Excerpt provided
——————
Since 1996, 38 states and the District of Columbia have legalized the use of medical marijuana, a policy trend that health experts estimate has contributed to a nearly 70% increase in marijuana usage in the U.S.
Research on marijuana laws has tended to focus on public health, but a new study by two A. B. Freeman School of Business researchers investigates their influence on a critical component of business: innovation.
Stephanie Cheng, assistant professor of accounting, and Yuchen Zhang, assistant professor of management, in collaboration with co-authors Pengkai Lin and Ricky Tan, analyzed 17 years of patent activity in states with medical marijuana laws, finding that the legalization of marijuana has an adverse effect on the overall output and quality of regional innovation. Their paper, “‘High’ Innovators? Marijuana Legalization and Regional Innovation,” appeared in the March 2023 issue of Production and Operations Management.
The line of inquiry grew out of an earlier paper by Cheng that looked at impacts of medical marijuana laws from a capital market perspective. In that study, Cheng and her co-authors, Lin and Gus De Franco, found that the passage of medical marijuana laws increased states’ borrowing costs and led to higher marijuana-consumption-related expenditures for police, corrections and public welfare.
——————
Exercise A
Turn the paragraph of the article on marijuana legalization and innovation that begins "The line of inquiry" into a short bulleted list that keeps its main facts.
Exercise B
According to the article on marijuana legalization and innovation, in which journal issue did the paper by Cheng, Zhang, Lin and Tan appear?
Exercise C
Give the passage of the article on marijuana legalization and innovation between "Research on marijuana" and "of business: innovation.", inclusive, again with "public health" changed to "criminal justice".
Rely only on the article on marijuana legalization and innovation.
——————
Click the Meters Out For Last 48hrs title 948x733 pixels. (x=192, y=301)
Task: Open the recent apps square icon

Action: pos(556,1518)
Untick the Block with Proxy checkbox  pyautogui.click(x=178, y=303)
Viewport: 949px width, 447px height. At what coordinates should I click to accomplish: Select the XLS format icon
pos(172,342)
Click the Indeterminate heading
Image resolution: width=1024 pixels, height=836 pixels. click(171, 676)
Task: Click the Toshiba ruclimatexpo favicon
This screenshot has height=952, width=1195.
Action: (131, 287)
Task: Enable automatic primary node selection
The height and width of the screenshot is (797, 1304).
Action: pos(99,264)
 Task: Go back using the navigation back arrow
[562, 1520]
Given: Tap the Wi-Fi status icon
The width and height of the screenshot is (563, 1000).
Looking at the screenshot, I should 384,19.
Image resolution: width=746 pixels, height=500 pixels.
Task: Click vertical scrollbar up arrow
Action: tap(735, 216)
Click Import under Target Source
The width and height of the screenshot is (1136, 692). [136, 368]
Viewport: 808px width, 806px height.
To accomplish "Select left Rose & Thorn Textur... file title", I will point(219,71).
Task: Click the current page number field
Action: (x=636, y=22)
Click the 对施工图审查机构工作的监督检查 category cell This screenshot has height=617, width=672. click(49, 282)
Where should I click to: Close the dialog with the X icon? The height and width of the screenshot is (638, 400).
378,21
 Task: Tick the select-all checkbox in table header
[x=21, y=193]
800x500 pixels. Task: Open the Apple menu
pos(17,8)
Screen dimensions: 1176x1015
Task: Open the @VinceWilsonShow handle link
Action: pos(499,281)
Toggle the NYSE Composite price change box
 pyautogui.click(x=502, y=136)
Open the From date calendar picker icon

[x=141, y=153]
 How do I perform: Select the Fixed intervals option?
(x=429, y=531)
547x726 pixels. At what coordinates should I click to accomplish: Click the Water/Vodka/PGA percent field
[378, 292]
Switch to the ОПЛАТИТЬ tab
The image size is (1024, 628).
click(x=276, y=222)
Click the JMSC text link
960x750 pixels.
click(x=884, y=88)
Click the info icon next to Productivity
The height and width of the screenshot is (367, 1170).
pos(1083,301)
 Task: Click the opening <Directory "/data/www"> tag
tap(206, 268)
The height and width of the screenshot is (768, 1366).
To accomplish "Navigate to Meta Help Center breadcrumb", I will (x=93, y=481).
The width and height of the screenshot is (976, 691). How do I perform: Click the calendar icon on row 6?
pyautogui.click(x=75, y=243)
——————
Answer space A
- The research grew out of an earlier paper by Cheng on medical marijuana laws from a capital market perspective.
- Her co-authors on that paper were Lin and Gus De Franco.
- They found that passing medical marijuana laws raised states' borrowing costs.
- The laws also led to higher marijuana-consumption-related spending on police, corrections and public welfare.

Answer space B
It appeared in the March 2023 issue of Production and Operations Management.

Answer space C
Research on marijuana laws has tended to focus on criminal justice, but a new study by two A. B. Freeman School of Business researchers investigates their influence on a critical component of business: innovation.